Exercise details: In the listing below, transcribe the line that contains "944x631 pixels. How" and all lines following it, ending with the last line. Add nothing.

--

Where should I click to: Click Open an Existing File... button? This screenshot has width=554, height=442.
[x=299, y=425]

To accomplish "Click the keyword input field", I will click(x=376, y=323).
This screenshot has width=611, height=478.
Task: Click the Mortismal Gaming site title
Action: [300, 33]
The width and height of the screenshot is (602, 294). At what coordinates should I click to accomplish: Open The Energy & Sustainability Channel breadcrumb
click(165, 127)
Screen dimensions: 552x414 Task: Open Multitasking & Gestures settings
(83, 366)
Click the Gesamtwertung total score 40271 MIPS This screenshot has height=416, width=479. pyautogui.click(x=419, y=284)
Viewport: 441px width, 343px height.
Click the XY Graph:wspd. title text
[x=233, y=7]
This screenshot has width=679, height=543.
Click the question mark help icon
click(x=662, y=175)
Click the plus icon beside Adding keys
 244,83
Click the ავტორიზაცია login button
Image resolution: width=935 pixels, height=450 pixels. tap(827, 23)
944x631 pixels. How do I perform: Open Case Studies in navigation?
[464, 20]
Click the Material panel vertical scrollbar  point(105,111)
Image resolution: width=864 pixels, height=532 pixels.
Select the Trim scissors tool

--

Answer to the exercise:
944x631 pixels. How do I perform: Open Case Studies in navigation?
[464, 20]
Click the Material panel vertical scrollbar  point(105,111)
Image resolution: width=864 pixels, height=532 pixels.
Select the Trim scissors tool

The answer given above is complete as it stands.